Let $\displaystyle \varphi :G\rightarrow H$ be a group homomorphism. Show that $\displaystyle \varphi[G]$ is abelian if and only if for all $\displaystyle x,y\in G,$ we have $\displaystyle xyx^{-1}y^{-1}\in Ker\left ( \varphi \right )$
Let $\displaystyle \varphi :G\rightarrow H$ be a group homomorphism. Show that $\displaystyle \varphi[G]$ is abelian if and only if for all $\displaystyle x,y\in G,$ we have $\displaystyle xyx^{-1}y^{-1}\in Ker\left ( \varphi \right )$
let [tex]\varphi (G) [tex] be abelian want for [tex]x,y \in G [tex] we have $\displaystyle xyx^{-1}y^{-1}\in Ker(\varphi) $
you should know that
$\displaystyle Ker(\varphi) = \{ g \in G \mid \varphi(g) = e_H\} $
so if we prove that $\displaystyle \varphi (xyx^{-1}y^{-1} ) = e_H $
we are finished $\displaystyle \varphi $ is homo which means $\displaystyle \varphi (ab)= \varphi (a) \varphi(b) $ and $\displaystyle \varphi(a^{-1}) = ( \varphi(a))^{-1} $
not the converse direction for all $\displaystyle x,y \in G $ we have $\displaystyle xyx^{-1}y^{-1} \in Ker(\varphi) $
want $\displaystyle \varphi(G) $ abelian
let $\displaystyle a,b \in \varphi (G) \Rightarrow \varphi^{-1} (a) , \varphi^{-1}(b) \in G $
$\displaystyle \varphi^{-1} (a)\varphi^{-1}(b) (\varphi^{-1}(a))^{-1} (\varphi^{-1}(b))^{-1} \in Ker(\varphi) $
$\displaystyle \varphi [\varphi^{-1} (a)\varphi^{-1}(b) (\varphi^{-1}(a))^{-1} (\varphi^{-1}(b))^{-1}] = e_H $
but it is homo
$\displaystyle \varphi [\varphi^{-1} (a)\varphi^{-1}(b) (\varphi^{-1}(a^{-1})) (\varphi^{-1}(b^{-1}))] = e_H $
$\displaystyle aba^{-1}b^{-1} = e_H \Rightarrow ab = ba $
the proof ends
this is just the same thing as Amer said:
suppose that $\displaystyle \varphi(G)$ is abelian. then for any x,y in G:
$\displaystyle \varphi(xyx^{-1}y^{-1}) = \varphi(x)\varphi(y)\varphi(x^{-1})\varphi(y^{-1})$ (since φ is a homomorphism)

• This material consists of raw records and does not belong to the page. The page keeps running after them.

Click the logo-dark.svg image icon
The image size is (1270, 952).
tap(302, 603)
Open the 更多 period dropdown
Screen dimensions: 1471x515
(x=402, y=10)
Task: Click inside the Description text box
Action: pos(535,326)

$\displaystyle =\varphi(x)\varphi(y)(\varphi(x))^{-1}(\varphi(y))^{-1}$ (again, since φ is a homomorphism)
$\displaystyle = \varphi(x)(\varphi(x))^{-1}\varphi(y)(\varphi(y))^{-1}$ (since φ(G) is abelian).
$\displaystyle = e_He_H = e_H$ showing that $\displaystyle xyx^{-1}y^{-1} \in ker(\varphi)$
on the other hand suppose that $\displaystyle xyx^{-1}y^{-1} \in ker(\varphi)$ for all x,y in G.
for any g,h in φ(G), we have φ(x) = g and φ(y) = h, for SOME x,y in G (because φ is onto φ(G)). but we know that $\displaystyle xyx^{-1}y^{-1} \in ker(\varphi)$,
so $\displaystyle \varphi(xyx^{-1}y^{-1}) = e_H$. but:
$\displaystyle \varphi(xyx^{-1}y^{-1}) = \varphi(x)\varphi(y)(\varphi(x))^{-1}(\varphi(y))^{-1}$
$\displaystyle = ghg^{-1}h^{-1} = e_H$, which quickly gives:
$\displaystyle gh = hg$
the quantity $\displaystyle xyx^{-1}y^{-1}$ is called the commutator of x and y, and is written [x,y]. and here's a sneak peek of what lies ahead:
the subgroup of G generated by all the commutators, is called the commutator subgroup [G,G] (or sometimes G'). and what you (we?) have just proved is that
G/[G,G] is an abelian group (think about this for a second until it dawns on you what i am saying is true).
well, we've almost proved that. we haven't yet shown that [G,G] is normal in G, but it is, and if φ:G-->H is a homomorphism, and H is abelian, then ker(φ) contains [G,G]. [G,G] measures how "non-abelian" G is, in a natural way (the center of G,Z(G), does the same thing, but in a way that is "not natural").
if we write $\displaystyle a^g$ for $\displaystyle gag^{-1}$, try proving that:
$\displaystyle [a,b]^g = [a^g,b^g]$. this shows [G,G] is normal (why?).